══ Input material ══

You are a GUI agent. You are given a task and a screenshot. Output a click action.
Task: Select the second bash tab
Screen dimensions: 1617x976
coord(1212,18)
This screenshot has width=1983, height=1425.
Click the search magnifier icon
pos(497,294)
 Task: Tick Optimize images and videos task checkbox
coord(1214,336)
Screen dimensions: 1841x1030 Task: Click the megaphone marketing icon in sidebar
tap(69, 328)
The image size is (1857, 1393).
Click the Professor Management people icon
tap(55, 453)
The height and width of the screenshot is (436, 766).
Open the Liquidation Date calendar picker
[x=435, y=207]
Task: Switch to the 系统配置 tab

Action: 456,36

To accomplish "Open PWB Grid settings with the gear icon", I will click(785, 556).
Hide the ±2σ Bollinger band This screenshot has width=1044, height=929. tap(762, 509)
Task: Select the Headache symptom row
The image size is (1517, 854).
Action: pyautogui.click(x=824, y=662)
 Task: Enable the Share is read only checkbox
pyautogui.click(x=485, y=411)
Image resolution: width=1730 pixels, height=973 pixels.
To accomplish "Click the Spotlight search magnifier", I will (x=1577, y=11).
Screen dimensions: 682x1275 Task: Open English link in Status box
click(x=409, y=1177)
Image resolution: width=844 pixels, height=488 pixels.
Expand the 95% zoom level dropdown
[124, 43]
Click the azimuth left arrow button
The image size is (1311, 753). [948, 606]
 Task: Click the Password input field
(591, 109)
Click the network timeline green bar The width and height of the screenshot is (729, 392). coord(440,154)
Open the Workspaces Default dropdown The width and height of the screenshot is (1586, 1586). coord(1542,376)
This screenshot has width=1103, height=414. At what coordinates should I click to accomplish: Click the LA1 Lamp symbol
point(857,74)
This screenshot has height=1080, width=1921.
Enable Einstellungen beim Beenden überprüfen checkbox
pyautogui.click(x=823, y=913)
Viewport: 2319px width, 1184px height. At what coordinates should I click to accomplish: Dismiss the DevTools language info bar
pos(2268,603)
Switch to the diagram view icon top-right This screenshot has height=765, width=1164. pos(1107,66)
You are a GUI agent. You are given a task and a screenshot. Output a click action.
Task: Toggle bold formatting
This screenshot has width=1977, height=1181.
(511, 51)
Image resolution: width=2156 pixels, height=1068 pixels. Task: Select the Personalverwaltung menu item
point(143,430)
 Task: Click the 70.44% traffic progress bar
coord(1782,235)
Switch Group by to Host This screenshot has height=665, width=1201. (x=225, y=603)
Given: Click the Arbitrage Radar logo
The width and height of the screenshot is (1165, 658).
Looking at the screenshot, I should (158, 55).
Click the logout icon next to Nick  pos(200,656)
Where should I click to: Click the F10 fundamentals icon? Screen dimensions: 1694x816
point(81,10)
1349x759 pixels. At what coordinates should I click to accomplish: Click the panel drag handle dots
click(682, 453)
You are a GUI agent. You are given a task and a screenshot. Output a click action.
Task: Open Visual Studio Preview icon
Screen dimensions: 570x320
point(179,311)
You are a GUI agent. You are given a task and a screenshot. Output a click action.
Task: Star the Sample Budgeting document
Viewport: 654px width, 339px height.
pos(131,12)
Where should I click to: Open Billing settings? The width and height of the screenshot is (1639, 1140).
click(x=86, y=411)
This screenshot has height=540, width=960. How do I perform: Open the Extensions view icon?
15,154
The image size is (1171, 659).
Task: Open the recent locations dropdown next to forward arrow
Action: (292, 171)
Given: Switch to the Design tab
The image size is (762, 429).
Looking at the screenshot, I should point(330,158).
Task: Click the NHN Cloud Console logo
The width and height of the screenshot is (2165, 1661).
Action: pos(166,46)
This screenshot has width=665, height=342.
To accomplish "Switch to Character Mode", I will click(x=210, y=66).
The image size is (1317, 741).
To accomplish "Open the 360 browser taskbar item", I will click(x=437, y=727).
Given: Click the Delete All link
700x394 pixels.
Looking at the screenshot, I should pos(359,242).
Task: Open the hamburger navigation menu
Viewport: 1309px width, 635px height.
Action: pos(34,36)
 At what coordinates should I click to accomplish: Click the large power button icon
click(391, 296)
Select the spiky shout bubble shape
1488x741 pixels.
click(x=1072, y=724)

═══

§ **Work order**: From the line holding "Screen dimensions: 1617x976" to the line holding "The image size is (1857, 1393).", inclusive, restate each line above exactly as written.

§ **Task result**:
Screen dimensions: 1617x976
coord(1212,18)
This screenshot has width=1983, height=1425.
Click the search magnifier icon
pos(497,294)
 Task: Tick Optimize images and videos task checkbox
coord(1214,336)
Screen dimensions: 1841x1030 Task: Click the megaphone marketing icon in sidebar
tap(69, 328)
The image size is (1857, 1393).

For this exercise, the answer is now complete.